8. En quatrième lieu, aux termes de l’article L. 435-3 du code de l’entrée et du séjour des étrangers et du droit d’asile : « A titre exceptionnel, l’étranger qui a été confié à l’aide sociale à l’enfance ou du tiers digne de confiance entre l’âge de seize ans et l’âge de dix-huit ans et qui justifie suivre depuis au moins six mois une formation destinée à lui apporter une qualification professionnelle peut, dans l’année qui suit son dix-huitième anniversaire, se voir délivrer une carte de séjour temporaire portant la mention » salarié « ou » travailleur temporaire « , sous réserve du caractère réel et sérieux du suivi de cette formation, de la nature de ses liens avec sa famille restée dans le pays d’origine et de l’avis de la structure d’accueil ou du tiers digne de confiance sur l’insertion de cet étranger dans la société française.
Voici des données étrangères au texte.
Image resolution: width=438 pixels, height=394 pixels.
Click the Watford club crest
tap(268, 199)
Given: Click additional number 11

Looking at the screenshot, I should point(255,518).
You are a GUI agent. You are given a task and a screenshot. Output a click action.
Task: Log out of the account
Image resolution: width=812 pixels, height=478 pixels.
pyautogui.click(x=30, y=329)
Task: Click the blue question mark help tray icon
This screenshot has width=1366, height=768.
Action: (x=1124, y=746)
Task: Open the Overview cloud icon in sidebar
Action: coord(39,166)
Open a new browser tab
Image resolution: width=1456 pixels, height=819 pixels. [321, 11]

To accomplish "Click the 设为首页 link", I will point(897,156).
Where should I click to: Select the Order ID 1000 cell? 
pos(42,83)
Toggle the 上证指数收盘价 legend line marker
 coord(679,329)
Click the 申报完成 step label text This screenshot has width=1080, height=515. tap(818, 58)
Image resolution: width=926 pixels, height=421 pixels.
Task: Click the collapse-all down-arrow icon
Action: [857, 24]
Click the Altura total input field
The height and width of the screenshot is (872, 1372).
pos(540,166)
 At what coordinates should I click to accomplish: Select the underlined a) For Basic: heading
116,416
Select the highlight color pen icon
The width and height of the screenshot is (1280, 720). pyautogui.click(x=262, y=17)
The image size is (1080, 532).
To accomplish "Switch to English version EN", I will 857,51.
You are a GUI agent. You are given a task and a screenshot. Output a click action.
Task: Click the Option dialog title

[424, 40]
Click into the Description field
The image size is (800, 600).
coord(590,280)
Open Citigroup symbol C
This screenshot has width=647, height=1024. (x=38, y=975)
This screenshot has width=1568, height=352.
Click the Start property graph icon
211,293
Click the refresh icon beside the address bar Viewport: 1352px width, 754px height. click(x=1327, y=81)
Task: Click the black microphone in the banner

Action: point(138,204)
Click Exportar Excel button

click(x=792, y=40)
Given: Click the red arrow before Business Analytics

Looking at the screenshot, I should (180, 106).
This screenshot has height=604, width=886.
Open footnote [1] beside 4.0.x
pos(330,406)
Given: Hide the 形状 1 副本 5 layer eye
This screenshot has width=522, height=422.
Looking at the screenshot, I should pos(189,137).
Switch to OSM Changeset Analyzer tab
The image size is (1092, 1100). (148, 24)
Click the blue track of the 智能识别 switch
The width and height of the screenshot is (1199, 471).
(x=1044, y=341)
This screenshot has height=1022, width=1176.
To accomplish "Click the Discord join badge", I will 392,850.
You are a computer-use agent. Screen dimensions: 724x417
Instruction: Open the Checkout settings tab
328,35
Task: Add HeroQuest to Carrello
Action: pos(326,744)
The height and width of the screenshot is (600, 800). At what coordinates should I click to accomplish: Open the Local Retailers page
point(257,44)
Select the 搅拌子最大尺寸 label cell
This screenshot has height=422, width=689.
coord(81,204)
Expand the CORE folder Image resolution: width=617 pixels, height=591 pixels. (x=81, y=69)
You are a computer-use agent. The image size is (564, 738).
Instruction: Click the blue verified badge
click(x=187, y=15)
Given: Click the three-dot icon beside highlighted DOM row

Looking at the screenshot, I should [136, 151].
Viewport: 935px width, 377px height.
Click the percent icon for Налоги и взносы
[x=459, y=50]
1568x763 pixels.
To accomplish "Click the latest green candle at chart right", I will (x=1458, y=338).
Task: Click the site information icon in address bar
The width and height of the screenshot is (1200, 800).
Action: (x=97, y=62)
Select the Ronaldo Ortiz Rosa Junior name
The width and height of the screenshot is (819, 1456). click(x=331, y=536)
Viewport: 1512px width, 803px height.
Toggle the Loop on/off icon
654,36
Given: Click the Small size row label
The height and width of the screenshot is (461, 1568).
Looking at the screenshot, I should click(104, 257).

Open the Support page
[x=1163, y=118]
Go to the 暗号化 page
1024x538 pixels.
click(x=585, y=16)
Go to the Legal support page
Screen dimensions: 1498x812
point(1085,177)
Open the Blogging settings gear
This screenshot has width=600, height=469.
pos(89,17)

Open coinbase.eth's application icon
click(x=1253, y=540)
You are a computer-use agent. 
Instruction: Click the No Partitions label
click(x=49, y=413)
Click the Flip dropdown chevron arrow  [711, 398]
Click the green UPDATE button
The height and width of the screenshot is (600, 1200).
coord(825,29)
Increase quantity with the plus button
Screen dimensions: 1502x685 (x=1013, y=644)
La condition prévue à l’article L. 412-1 n’est pas opposable ».
9. Il résulte de ce qui a été dit au point 5 que M. A, qui n’établit pas avoir été confié à l’aide sociale à l’enfance avant l’âge de dix-huit ans, ne peut utilement se prévaloir de la méconnaissance des dispositions citées au point précédent.
10. En cinquième lieu, aux termes de l’article 8 de la convention européenne de sauvegarde des droits de l’homme et des libertés fondamentales : " 1. Toute personne a droit au respect de sa vie privée et familiale, de son domicile et de sa correspondance ; / 2. Il ne peut y avoir ingérence d’une autorité publique dans l’exercice de ce droit que pour autant que cette ingérence est prévue par la loi et qu’elle constitue une mesure qui, dans une société démocratique, est nécessaire à la sécurité nationale, à la sûreté publique, au bien-être économique du pays, à la défense de l’ordre et à la prévention des infractions pénales, à la protection de la santé ou de la morale ou à la protection des droits et libertés d’autrui ".
11. M. A soutient ne résider sur le territoire français que depuis février 2022. Par ailleurs, s’il suit avec sérieux une formation afin d’obtenir un certificat d’aptitude professionnelle (C.A.P.) de peintre, il n’est pas établi qu’il ne puisse poursuivre sa scolarité dans son pays d’origine. Enfin, M. A n’établit ni ne plus disposer d’attache au Mali, ni disposer de liens d’une particulière intensité en France. Dans ces conditions, l’arrêté attaqué n’a pas porté une atteinte disproportionnée au droit au respect de sa vie privée et familiale de l’intéressé et n’a ainsi pas méconnu les stipulations de l’article 8 de la convention européenne de sauvegarde des droits de l’homme et des libertés fondamentales.
12. Il résulte de tout ce qui précède que les conclusions à fin d’annulation présentées par M. A, ainsi que, par conséquent, ses conclusions à fin d’injonction et celles qu’il présente sur le fondement de l’article L. 761-1 du code de justice administrative doivent être rejetées.
D E C I D E :
Article 1er : La requête de M. A est rejetée.
Article 2 : Le présent jugement sera notifié à M. B A et au préfet de l’Oise.
Délibéré après l’audience du 14 novembre 2024, à laquelle siégeaient :
— M. Lebdiri, président,
— M. Fumagalli, conseiller,
— M. Richard, premier conseiller.
Rendu public par mise à disposition au greffe le 28 novembre 2024.
Le rapporteur,
signé
J. Richard
Le président,
signé
S. Lebdiri
La greffière,
signé
Z. Aguentil
La République mande et ordonne au préfet de l’Oise en ce qui le concerne ou à tous commissaires de justice à ce requis en ce qui concerne les voies de droit commun contre les parties privées, de pourvoir à l’exécution du présent jugement.